[Extracted records]

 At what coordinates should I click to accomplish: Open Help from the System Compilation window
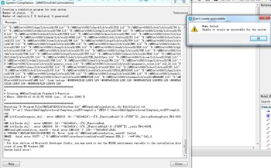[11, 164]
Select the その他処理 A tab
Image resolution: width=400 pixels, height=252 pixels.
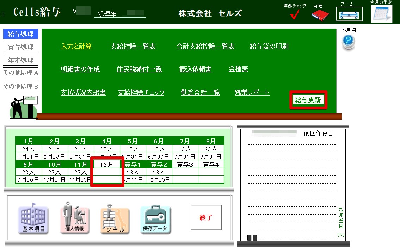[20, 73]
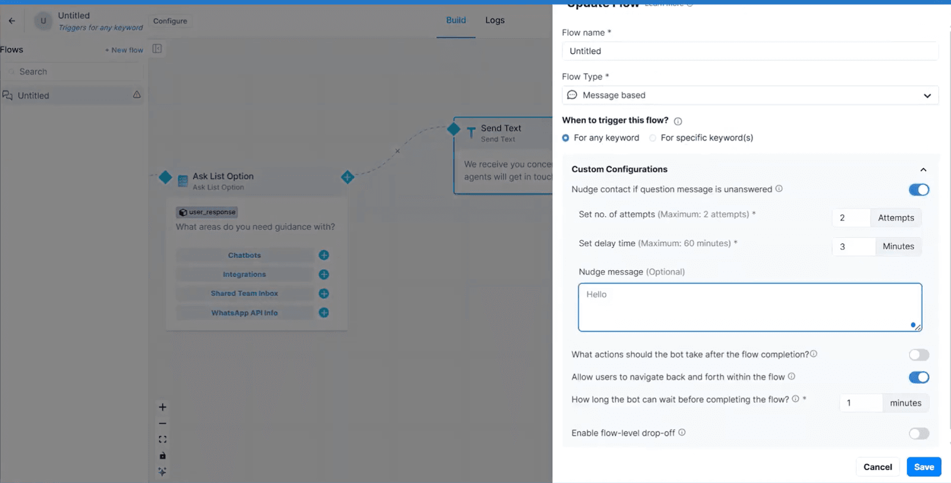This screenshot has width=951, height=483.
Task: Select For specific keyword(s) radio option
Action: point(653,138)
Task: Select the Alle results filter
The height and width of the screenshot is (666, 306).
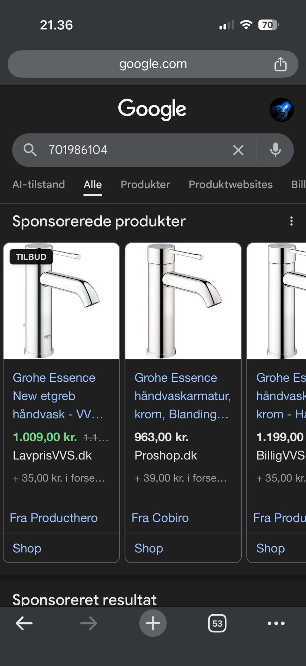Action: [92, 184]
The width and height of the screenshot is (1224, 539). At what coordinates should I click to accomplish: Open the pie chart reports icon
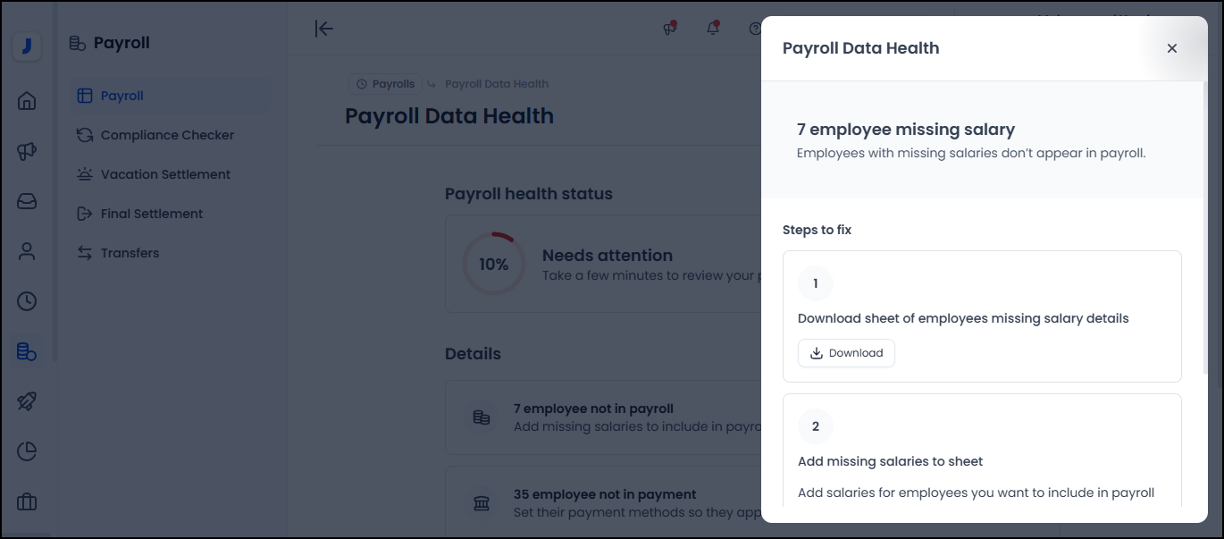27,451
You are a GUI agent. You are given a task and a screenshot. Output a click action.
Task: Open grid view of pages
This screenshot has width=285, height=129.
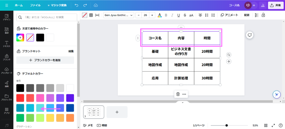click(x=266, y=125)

## EXERCISE PROMPT
Print the lines from the line with "The width and" to the end of the data above. Include both ends, exclude the pictures, and add nothing else.

## WRITTEN REPLY
The width and height of the screenshot is (1224, 539). At what coordinates should I click to accomplish: Open the pie chart reports icon
27,451
You are a GUI agent. You are given a task and a screenshot. Output a click action.
Task: Open grid view of pages
This screenshot has width=285, height=129.
click(x=266, y=125)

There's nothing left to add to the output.